> Document text:
◇ ◇ ◇ ◇ ◇

Something powerful happens when you sit on the floor, hold out a sock, and just wait. That pause, where your baby's eyes lock onto yours over a shared object, is joint attention at work: one of the earliest foundations of communication and social connection. The calm, sing-song rhythm of 'for you... thank you' also helps regulate your baby's nervous system, because your steady voice and predictable pattern create felt safety, which is co-regulation at its simplest. This little basket game turns a handful of household items into a genuine back-and-forth conversation, long before your little one has any words.


Safety First


Every item in the basket must be too large to fit through a toilet roll tube. Fabric pieces should be palm-sized or larger so they can't cover your baby's nose and mouth, and always stay within arm's reach during the game.


Quick Tips


Success: The magic is in the pause after you offer an item. Waiting (even 10 seconds) gives your baby time to process and respond, which is where the real turn-taking learning happens.


Avoid: Skip anything with loose threads, buttons, or rough edges. And don't worry if your baby doesn't 'give back' yet. The watching is the learning.


Cleanup: Pop everything back in the basket together and store it as a ready-to-go activity kit for next time.


Make It Work for Your Child


Younger (4–8 months): Skip the expectation of receiving items back. Simply place each item into your baby's hands one at a time, narrating the texture ('Soft sock!', 'Smooth spoon!'). The focus is on sensory exploration and hearing your warm voice, not the give-and-take rhythm.


Older (18–24 months): Add naming to the exchange ('Can you find the spoon? For you!'). Encourage verbal responses like 'ta' or 'thank you'. Increase the basket to 6–8 items and let your toddler choose which item to give you, building autonomy into the turn-taking.

◇ ◇ ◇ ◇ ◇

> Provided data:

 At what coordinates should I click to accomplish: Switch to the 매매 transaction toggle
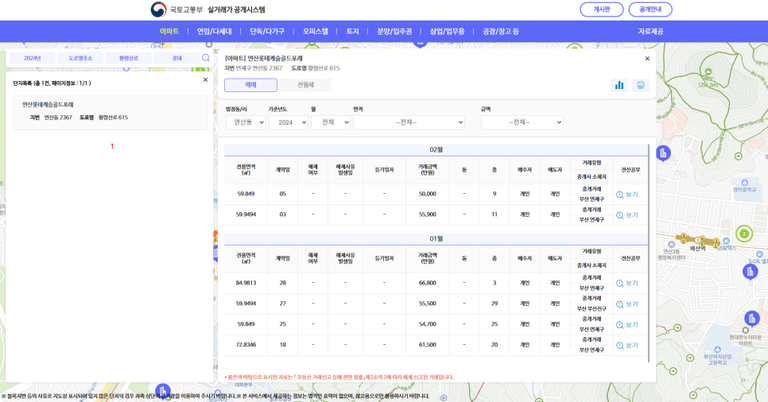pos(250,85)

◇ ◇ ◇ ◇ ◇

> Written task: Copy the passage of the basket game guide starting at "Success: The magic" and ending at "is the learning.", putting "frayed seams" in place of "loose threads".

> Result of the task:
Success: The magic is in the pause after you offer an item. Waiting (even 10 seconds) gives your baby time to process and respond, which is where the real turn-taking learning happens.


Avoid: Skip anything with frayed seams, buttons, or rough edges. And don't worry if your baby doesn't 'give back' yet. The watching is the learning.